Спокойное здравомыслие моего друга Паука. Вот чего мне сильно не хватает сейчас. Надо поговорить с ним», — подумал я и ускорил шаги.
И тут ночная тишина вдруг показалась мне зловещей — шаги за спиной прозвучали как-то неспокойно. Боевой опыт, шестое чувство — я явственно ощутил опасность и резко обернулся, схватившись за эфес.
Таким образом владелец ножа, блеснувшего в лунном свете, не всадил свое оружие мне под лопатку, а я, вместо того чтобы снести ему голову, всего-навсего отпрянул в сторону.
И рассмотрел нападавшего, который сделал по инерции шаг вперед и злобно уставился на меня, сжимая свой нож в кулаке. Клинок длиной с две ладони; простецкая городская работа. Самодельное подражание форменным кинжалам армии человеческого короля.
А человек — совсем молодой парень, белобрысый, с хмурой плебейской физиономией, плотный, вероятно сильный, но, очевидно, городской увалень, не боец, неуклюж и нерасторопен. Я смотрел на него, держа меч в руке, и отлично понимал, что могу убить этого человека так же просто, как городская кухарка сворачивает шею цыпленку.
Незадачливый убийца, как видно, тоже это понял. Сосредоточенная хмурость на его лице сменилась яростным гневом — он со звоном отшвырнул нож в сторону и рванул на груди куртку.
— Ну! — выдохнул, глядя на меня посветлевшими от ненависти глазами, на которые навернулись злые слезы. — Давай, бессмертный, давай, прирежь меня! Скажешь, что я Злу служу, чего там! Ну, что встал-то!
Я вложил меч в ножны.
— Не воюю с детьми, — сказал я, мучительно осознавая, что эльфийский лед в моем тоне не разряжает, а усугубляет обстановку.
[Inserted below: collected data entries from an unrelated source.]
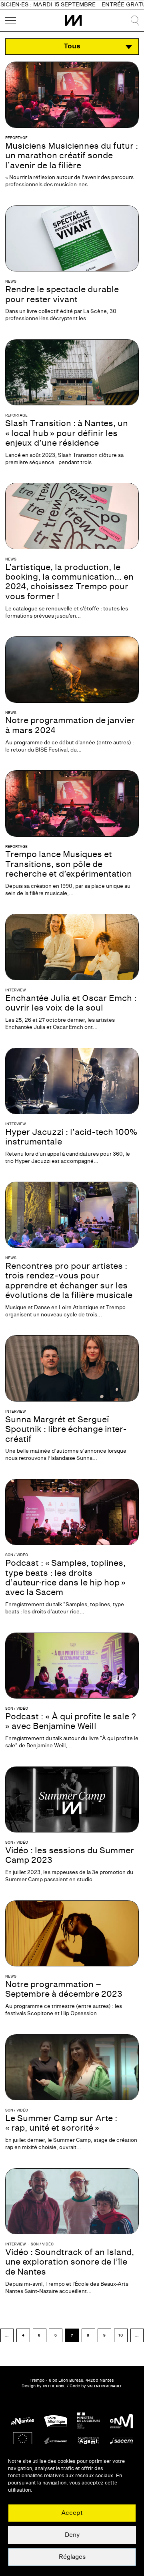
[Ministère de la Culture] (88, 2421)
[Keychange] (55, 2441)
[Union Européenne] (22, 2441)
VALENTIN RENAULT (104, 2386)
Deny (72, 2535)
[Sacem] (121, 2441)
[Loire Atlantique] (55, 2421)
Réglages (72, 2557)
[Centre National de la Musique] (121, 2421)
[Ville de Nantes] (22, 2421)
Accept (72, 2513)
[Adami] (88, 2441)
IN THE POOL (54, 2386)
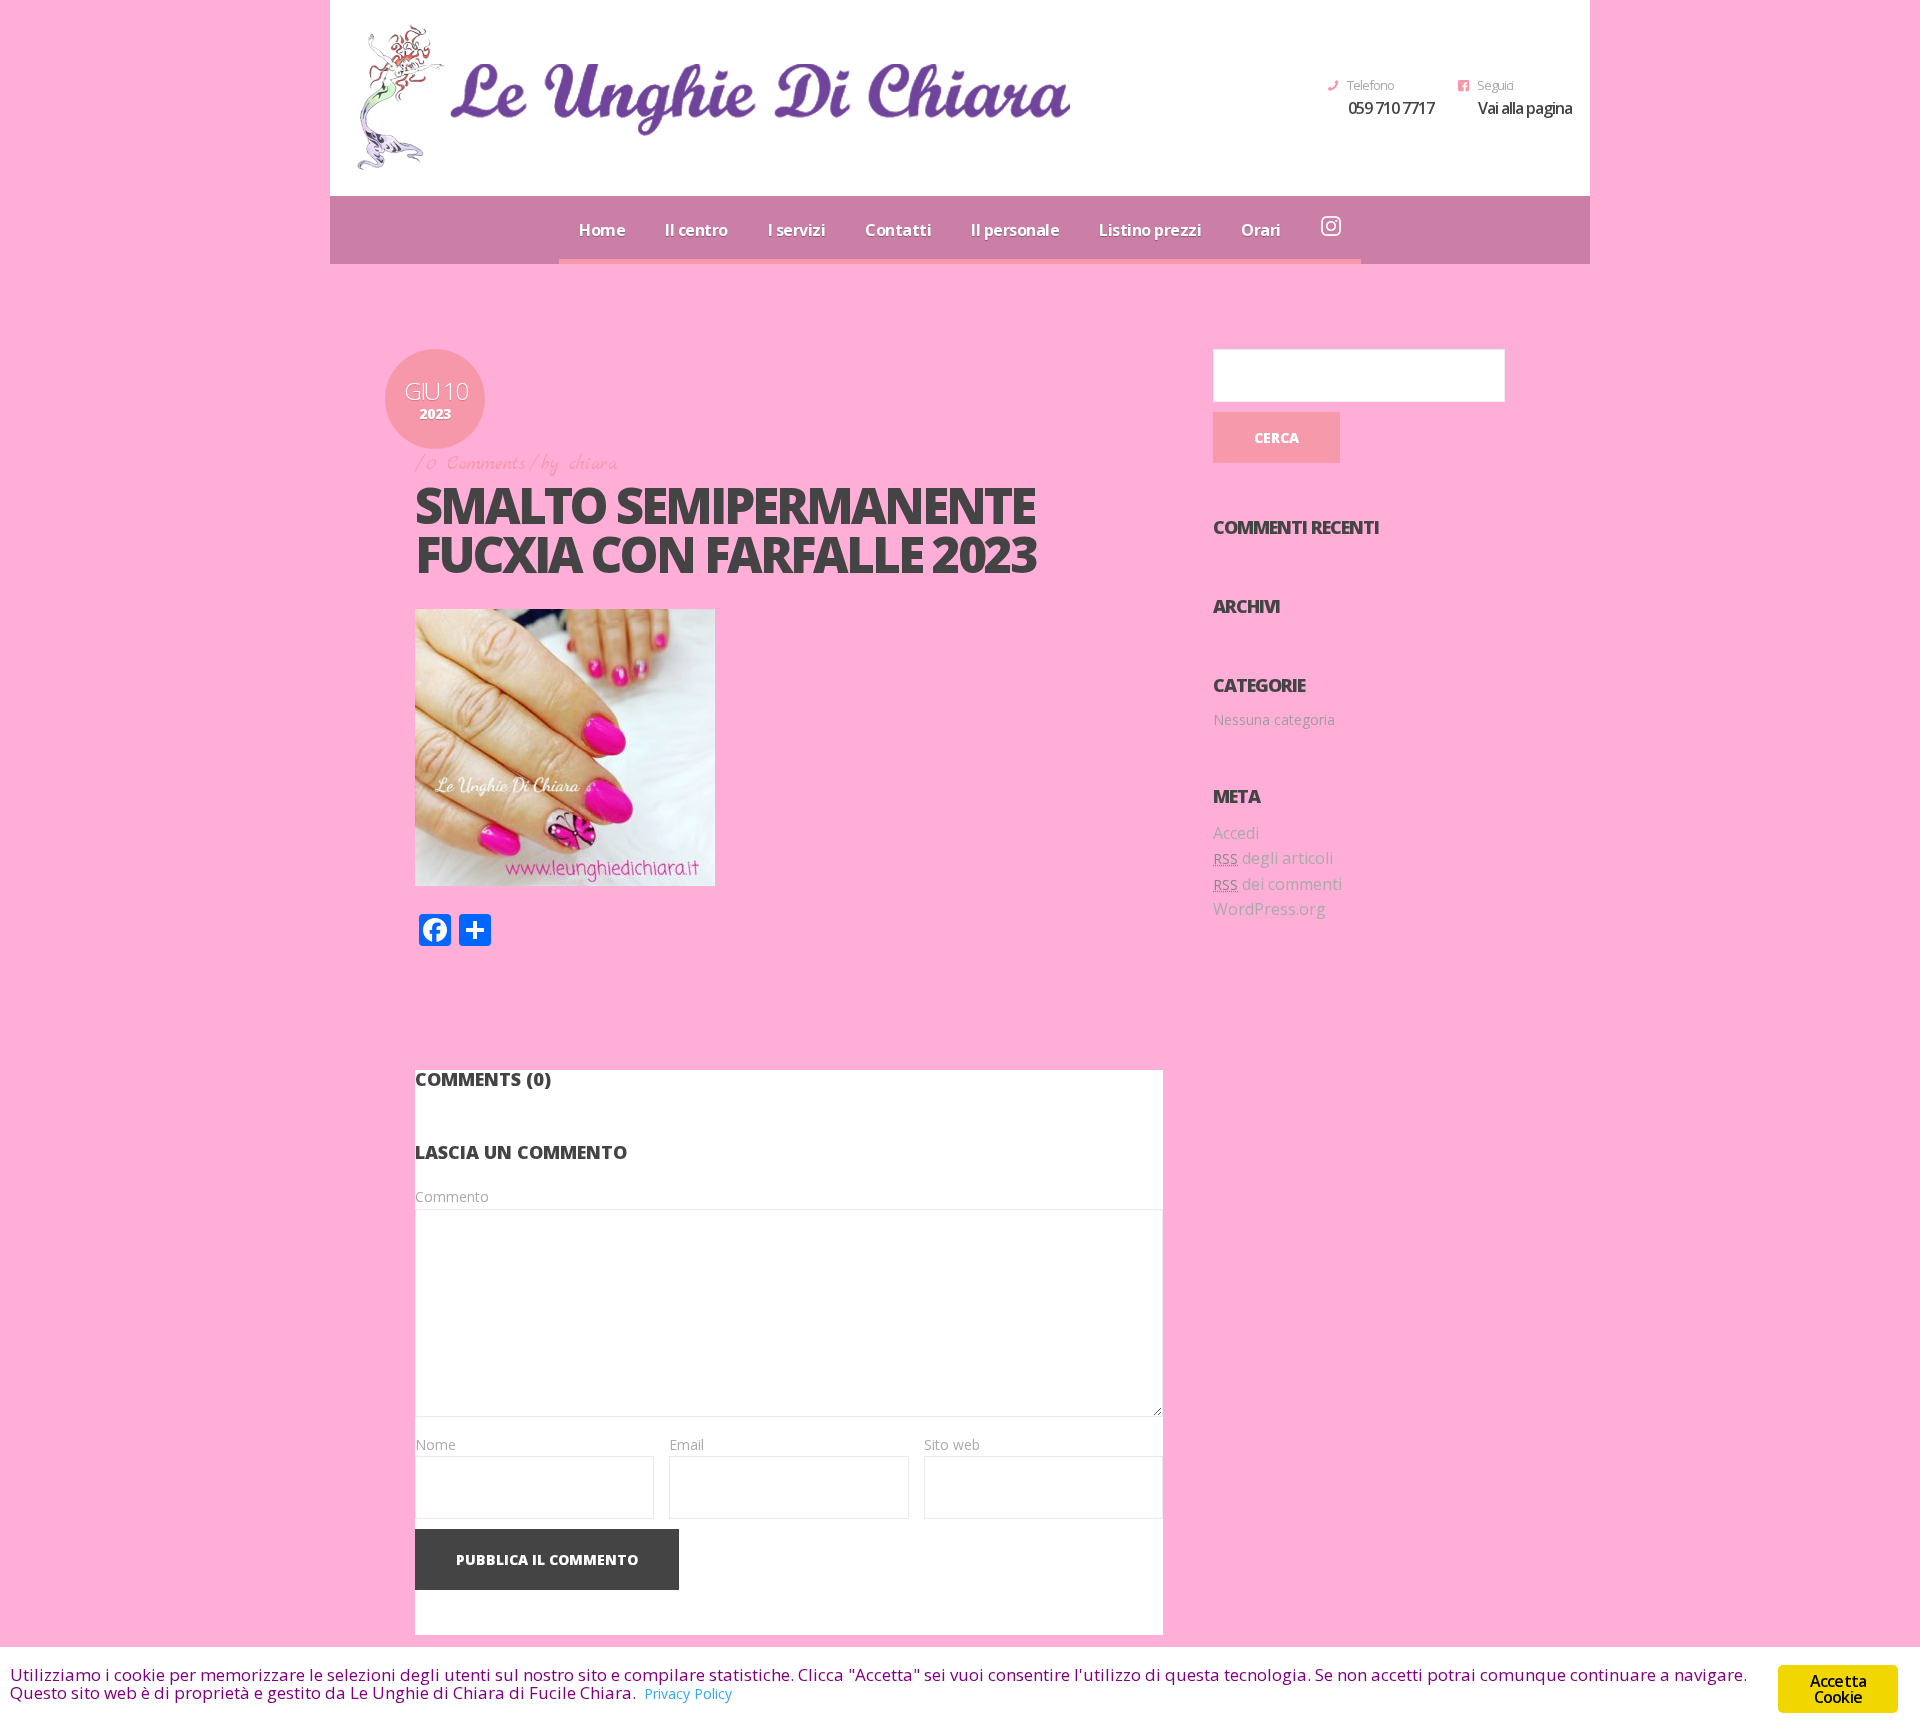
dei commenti (1277, 884)
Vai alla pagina (1525, 108)
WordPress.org (1269, 909)
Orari (1261, 230)
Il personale (1015, 230)
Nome (435, 1444)
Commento (452, 1196)
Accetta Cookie (1838, 1689)
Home (602, 230)
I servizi (797, 230)
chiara (593, 464)
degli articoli (1273, 858)
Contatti (898, 230)
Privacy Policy (688, 1693)
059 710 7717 (1391, 108)
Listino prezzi (1150, 230)
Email (686, 1444)
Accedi (1236, 833)
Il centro (696, 230)
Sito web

Кажется, я уже могу разговаривать по-человечески, но стоит чуть разволноваться, как Пуща тут же дает о себе знать. Эльфийская спесь! Жаль, жаль, что Паука тут нет — он может и с людьми, и с такими, как я, он может со всеми…
Парень сплюнул мне под ноги:
— Струсил, да?! Самый чистенький, да?! Так я тебе и поверил, сволота несчастная! Все вы…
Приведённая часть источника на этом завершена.